Whether you own individual small cap stocks, or funds like the Russell 2000, it’s important that you understand the relative value of this asset class today. And also understand what’s contributing to small cap outperformance.
The S&P Small Cap 600 Index currently trades with a forward PE of 17.7 according to data from Yardeni research. This is the most expensive the index has been since early 2010. It’s also roughly 13% higher than the index’s average valuation over the past decade.
To be fair, rising valuations isn’t a small-cap specific phenomenon. The S&P 500 is also trading at a premium valuation – a forward PE of 14.2 – not seen since early 2010. This index is also trading more than 10% above its recent historical average.
These premium valuations are the result of a stock market that has climbed steadily throughout all of 2013. The S&P 600 Small Cap Index has surged 31% over the past 12 months, surpassing handsome gains in both mid caps and large caps (see chart below).
Small Cap Stocks Lead
As a result of the recent gains and premium valuations, investors are desperately trying to figure out if it’s time to take a little money off the table. As Kenny Rogers sang in The Gambler, “You’ve got to know when to hold ‘em, and know when to fold ‘em”.
My answer is simple: continue to buy and hold top quality stocks.
One of the factors powering small-cap stocks is their higher growth potential vis-à-vis large caps. This is clearly seen in forward earnings estimates. In 2014 analysts expect small caps will grow operating earnings by 21%, whereas the consensus growth expectation for large caps is just 11.3%. More rapid growth justifies a higher valuation.
One favorable trend helping to power this growth in small companies is the U.S. economy. While we hear a lot about problems in the U.S., the country is actually doing quite well, especially compared to Europe.
Funds like as the iShares Russell 2000 ETF (NYSE:IWM) are one way to bet on U.S. growth since over 90% of holdings have a domestic focus. And I’ve been continually impressed with the consistent domestic growth opportunities pursued by many of the small caps that I cover.

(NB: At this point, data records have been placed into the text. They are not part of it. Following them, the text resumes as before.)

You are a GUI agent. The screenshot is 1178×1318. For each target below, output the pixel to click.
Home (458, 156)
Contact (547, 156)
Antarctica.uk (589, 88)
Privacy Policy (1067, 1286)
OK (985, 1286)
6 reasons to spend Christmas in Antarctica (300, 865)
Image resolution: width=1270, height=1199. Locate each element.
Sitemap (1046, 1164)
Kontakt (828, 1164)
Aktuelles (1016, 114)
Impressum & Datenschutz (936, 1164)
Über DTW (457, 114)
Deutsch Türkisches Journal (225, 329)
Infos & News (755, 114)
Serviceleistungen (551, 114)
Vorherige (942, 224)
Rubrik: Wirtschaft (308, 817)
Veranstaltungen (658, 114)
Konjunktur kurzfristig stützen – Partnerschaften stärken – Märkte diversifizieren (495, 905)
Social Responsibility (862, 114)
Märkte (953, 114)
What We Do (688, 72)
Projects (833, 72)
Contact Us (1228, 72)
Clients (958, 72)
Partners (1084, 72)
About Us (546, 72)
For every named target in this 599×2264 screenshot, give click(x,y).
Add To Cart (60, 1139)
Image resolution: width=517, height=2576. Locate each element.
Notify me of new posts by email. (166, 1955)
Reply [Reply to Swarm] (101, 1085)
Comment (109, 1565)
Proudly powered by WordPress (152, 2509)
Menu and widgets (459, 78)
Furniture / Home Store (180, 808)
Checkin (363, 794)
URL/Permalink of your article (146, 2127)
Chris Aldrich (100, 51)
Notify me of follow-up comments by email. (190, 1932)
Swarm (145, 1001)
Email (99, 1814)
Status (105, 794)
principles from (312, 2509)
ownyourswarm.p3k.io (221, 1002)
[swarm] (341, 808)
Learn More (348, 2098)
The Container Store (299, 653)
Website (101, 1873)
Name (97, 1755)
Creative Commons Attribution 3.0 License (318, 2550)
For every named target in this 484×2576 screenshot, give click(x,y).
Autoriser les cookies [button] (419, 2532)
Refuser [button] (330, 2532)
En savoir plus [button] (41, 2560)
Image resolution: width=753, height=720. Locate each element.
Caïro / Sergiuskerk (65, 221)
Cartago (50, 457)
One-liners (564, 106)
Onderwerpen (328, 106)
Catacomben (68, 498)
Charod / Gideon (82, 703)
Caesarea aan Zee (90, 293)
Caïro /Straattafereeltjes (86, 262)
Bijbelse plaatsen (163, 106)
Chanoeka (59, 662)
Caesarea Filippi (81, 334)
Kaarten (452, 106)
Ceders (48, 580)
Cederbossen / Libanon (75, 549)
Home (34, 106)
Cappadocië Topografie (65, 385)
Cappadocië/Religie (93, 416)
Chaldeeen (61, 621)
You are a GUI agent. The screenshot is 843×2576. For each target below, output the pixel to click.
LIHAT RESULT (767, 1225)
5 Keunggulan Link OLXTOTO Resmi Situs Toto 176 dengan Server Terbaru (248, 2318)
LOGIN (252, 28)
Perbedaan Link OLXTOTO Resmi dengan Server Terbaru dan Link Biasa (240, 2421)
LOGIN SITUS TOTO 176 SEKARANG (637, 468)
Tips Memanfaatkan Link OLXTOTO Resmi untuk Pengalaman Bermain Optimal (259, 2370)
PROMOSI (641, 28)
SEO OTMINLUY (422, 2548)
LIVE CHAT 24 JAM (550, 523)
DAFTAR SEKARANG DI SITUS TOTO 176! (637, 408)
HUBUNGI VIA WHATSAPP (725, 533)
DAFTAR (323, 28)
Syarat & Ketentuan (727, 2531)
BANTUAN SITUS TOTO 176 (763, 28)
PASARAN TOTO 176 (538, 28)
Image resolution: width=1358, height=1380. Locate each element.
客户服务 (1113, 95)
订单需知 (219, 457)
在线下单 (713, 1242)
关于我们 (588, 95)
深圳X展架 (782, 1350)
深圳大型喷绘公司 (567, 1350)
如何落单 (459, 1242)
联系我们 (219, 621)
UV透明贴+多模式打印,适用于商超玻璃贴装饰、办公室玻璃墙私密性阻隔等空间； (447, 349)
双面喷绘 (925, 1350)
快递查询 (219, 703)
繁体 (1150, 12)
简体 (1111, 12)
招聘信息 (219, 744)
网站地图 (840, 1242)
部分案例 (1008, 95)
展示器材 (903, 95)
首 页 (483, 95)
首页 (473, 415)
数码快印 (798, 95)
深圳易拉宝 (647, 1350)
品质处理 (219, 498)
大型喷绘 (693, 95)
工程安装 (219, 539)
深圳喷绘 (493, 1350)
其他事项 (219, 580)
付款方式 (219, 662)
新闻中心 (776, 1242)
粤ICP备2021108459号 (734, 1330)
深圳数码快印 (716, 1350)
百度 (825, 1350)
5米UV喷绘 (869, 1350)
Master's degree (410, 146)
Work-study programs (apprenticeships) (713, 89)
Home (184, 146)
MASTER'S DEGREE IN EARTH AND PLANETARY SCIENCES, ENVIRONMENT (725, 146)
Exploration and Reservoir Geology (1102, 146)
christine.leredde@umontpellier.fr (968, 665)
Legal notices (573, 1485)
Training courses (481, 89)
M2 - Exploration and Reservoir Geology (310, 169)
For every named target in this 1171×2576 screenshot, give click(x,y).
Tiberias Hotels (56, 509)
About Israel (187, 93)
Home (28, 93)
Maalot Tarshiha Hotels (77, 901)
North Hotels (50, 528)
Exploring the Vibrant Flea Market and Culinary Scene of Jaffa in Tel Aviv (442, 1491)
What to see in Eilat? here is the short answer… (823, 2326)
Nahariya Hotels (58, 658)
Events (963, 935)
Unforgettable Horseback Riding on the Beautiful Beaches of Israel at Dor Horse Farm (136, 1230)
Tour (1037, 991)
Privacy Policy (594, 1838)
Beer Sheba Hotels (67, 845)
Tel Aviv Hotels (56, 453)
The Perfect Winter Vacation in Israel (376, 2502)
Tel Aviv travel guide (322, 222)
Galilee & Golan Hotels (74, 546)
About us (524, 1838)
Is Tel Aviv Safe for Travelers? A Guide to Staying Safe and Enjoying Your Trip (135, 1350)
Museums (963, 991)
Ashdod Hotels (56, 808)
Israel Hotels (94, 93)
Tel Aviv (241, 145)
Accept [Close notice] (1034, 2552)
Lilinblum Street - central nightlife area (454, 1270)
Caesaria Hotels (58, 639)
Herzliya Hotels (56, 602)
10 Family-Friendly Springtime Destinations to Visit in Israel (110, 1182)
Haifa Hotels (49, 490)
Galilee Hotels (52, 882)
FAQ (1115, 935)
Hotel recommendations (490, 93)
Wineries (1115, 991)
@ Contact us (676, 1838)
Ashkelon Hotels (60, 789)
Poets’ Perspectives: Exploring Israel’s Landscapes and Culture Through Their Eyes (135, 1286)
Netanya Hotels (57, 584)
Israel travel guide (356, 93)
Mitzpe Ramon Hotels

I’m also encouraged by the strength in small caps despite the threat of rising interest rates. Small companies that borrow money through lines of credit, or by issuing bonds, tend to feel the pinch more than large companies do when rates go up.
But many small companies have healthy balance sheets that can stand up to moderately higher interest rates. And as I wrote last week, I believe that the Fed will only raise rates if it sees an economy that is strong enough to handle it.
Now don’t get me wrong…I’m not just another stock market cheerleader. And I’m not saying there isn’t potential for a correction in small caps. Given the overall strength in the market, the prolonged rally, and valuations nearing the high end of a “normal” range, a correction is overdue. A healthy market needs corrections and periods of consolidation.
But given what we know now, I expect that any correction will be a buying opportunity. The real pain will come if and when small caps stop performing on the metrics that matter, like revenue and earnings growth.
Right now still appears to be a good time to be invested in high growth small cap stocks. And those that trade at attractive valuations – despite previous stock market gains – will continue to offer investors the greatest upside.
I recommend you look for companies with very specific catalysts working in their favor, such as earnings and revenue growth, new product introductions, expanding market share and top-notch additions to management.
In the land of small cap stocks, companies with positive catalysts such as these continue to find growth opportunities and will continue to reward shareholders.